4 Mijn leven dan van der jonkheid aan, hetwelk van den beginne
onder mijn volk te Jeruzalem geweest is, weten al de Joden;
5 Als die van over lang mij te voren gekend hebben (indien zij
het wilden getuigen), dat ik, naar de bescheidenste sekte van onzen godsdienst,
als een Farizeer geleefd heb.
6 En nu sta ik, en word geoordeeld over de hoop der belofte,
die van God tot de vaderen geschied is;
7 Tot dewelke onze twaalf geslachten, geduriglijk nacht en dag
God dienende, verhopen te komen; over welke hoop ik, o koning Agrippa, van de
Joden word beschuldigd.
8 Wat? wordt het bij ulieden ongelofelijk geoordeeld, dat God
de doden opwekt?
9 Ik meende waarlijk bij mijzelven, dat ik tegen den Naam van
Jezus van Nazareth vele wederpartijdige dingen moest doen.
10 Hetwelk ik ook gedaan heb te Jeruzalem, en ik heb velen van
de heiligen in de gevangenissen gesloten, de macht van de overpriesters
ontvangen hebbende; en als zij omgebracht werden, stemde ik het toe.
11 En door al de synagogen heb ik hen dikmaals gestraft, en
gedwongen te lasteren; en boven mate tegen hen woedende, heb ik hen vervolgd,
ook tot in de buiten landse steden.
12 Waarover ook als ik naar Damaskus reisde, met macht en
last, welk ik van de overpriesters had,
13 Zag ik, o koning, in het midden van den dag, op den weg een
licht, boven den glans der zon, van den hemel mij en degenen, die met mij
reisden, omschijnende.
14 En als wij allen ter aarde nedergevallen waren, hoorde ik
een stem, tot mij sprekende, en zeggende in de Hebreeuwse taal: Saul, Saul, wat
vervolgt gij Mij? Het is u hard, tegen de prikkels de verzenen te slaan.
15 En ik zeide: Wie zijt Gij, Heere?
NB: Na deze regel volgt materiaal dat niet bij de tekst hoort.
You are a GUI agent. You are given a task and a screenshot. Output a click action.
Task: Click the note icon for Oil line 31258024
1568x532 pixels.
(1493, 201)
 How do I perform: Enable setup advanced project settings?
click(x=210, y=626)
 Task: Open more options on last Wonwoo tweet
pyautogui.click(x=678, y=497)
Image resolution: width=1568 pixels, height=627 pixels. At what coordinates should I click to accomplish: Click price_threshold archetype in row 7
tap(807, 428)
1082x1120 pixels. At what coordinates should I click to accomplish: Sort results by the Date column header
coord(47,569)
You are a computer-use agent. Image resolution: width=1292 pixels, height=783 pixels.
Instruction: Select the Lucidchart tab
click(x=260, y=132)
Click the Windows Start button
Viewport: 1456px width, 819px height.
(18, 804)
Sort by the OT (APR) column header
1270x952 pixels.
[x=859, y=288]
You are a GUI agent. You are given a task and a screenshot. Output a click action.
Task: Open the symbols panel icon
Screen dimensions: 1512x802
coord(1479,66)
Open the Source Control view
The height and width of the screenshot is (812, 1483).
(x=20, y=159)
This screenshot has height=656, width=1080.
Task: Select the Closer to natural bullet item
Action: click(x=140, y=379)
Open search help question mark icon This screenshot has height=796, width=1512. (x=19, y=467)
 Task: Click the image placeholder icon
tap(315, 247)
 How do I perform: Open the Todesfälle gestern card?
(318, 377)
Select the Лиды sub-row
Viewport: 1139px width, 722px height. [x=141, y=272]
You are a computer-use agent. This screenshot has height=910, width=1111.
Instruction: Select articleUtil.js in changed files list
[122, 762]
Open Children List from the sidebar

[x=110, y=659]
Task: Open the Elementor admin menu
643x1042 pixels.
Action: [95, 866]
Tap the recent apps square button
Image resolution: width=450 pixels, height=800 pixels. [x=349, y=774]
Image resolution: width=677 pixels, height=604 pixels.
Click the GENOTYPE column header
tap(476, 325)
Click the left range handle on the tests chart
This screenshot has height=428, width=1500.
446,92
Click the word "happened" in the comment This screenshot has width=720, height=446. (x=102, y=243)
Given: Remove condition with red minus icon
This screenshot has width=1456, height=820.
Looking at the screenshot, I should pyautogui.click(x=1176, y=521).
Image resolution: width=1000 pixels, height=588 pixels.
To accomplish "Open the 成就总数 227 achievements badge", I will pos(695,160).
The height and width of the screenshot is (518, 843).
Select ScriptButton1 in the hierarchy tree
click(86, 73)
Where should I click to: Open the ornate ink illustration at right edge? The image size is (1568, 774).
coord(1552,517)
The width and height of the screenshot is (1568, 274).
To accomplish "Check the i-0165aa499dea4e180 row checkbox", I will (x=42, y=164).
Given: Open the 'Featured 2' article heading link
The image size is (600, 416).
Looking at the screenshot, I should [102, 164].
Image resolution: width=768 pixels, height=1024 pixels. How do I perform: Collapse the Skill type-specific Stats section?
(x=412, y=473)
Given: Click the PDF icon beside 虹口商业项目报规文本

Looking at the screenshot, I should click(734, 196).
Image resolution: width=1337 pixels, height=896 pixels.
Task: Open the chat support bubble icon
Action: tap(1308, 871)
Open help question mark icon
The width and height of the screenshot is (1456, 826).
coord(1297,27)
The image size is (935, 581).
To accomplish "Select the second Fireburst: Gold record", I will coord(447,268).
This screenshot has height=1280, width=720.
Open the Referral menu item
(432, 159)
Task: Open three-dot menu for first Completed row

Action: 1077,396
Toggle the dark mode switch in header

En Hij zeide: Ik ben
Jezus, Dien gij vervolgt.
16 Maar richt u op, en sta op uw voeten; want hiertoe ben Ik u
verschenen, om u te stellen tot een dienaar en getuige der dingen, beide die
gij gezien hebt en in welke Ik u nog zal verschijnen;
17 Verlossende u van dit volk, en van de heidenen, tot dewelke
Ik u nu zende;
18 Om hun ogen te openen, en hen te bekeren van de duisternis
tot het licht, en van de macht des satans tot God; opdat zij vergeving der
zonden ontvangen, en een erfdeel onder de geheiligden, door het geloof in Mij.
19 Daarom, o koning Agrippa, ben ik dat Hemels gezicht niet
ongehoorzaam geweest;
20 Maar heb eerst dengenen, die te Damaskus waren, en te
Jeruzalem, en in het gehele land van Judea, en den heidenen verkondigd, dat zij
zich zouden beteren, en tot God bekeren, werken doende der bekering waardig.
21 Om dezer zaken wil hebben mij de Joden in den tempel
gegrepen en gepoogd om te brengen.
22 Dan, hulp van God verkregen hebbende, sta ik tot op dezen
dag, betuigende beiden klein en groot; niets zeggende buiten hetgeen de
profeten en Mozes gesproken hebben, dat geschieden zoude:
23 Namelijk dat de Christus lijden moest, en dat Hij, de Eerste
uit de opstanding der doden zijnde, een licht zou verkondigen dezen volke, en
den heidenen.
24 En als hij deze dingen tot verantwoording sprak, zeide
Festus met grote stem: Gij raast, Paulus, de grote geleerdheid brengt u tot
razernij!
25 Maar hij zeide: Ik raas niet, machtigste Festus, maar ik
spreek woorden van waarheid en van een gezond verstand;
26 Want de koning weet van deze dingen, tot welken ik ook
vrijmoedigheid gebruikende spreek; want ik geloof niet, dat hem iets van deze
dingen verborgen is; want dit is in geen hoek geschied.
27 Gelooft gij, o koning Agrippa, de profeten? Ik weet dat gij
ze gelooft.
28 En Agrippa zeide tot Paulus: Gij beweegt mij bijna een
Christen te worden.
29 En Paulus zeide: Ik wenste wel van God, dat, en bijna en
geheellijk, niet alleen gij, maar ook allen, die mij heden horen, zodanigen
wierden, gelijk als ik ben, uitgenomen deze banden.
30 En als hij dit gezegd had, stond de koning op, en de
stadhouder, en Bernice, en die met hen gezeten waren;
31 En aan een zijde gegaan zijnde, spraken zij tot elkander,
zeggende: Deze mens doet niets des doods of der banden waardig.
32 En Agrippa zeide tot Festus: Deze mens kon losgelaten
worden, indien hij zich op den keizer niet had beroepen.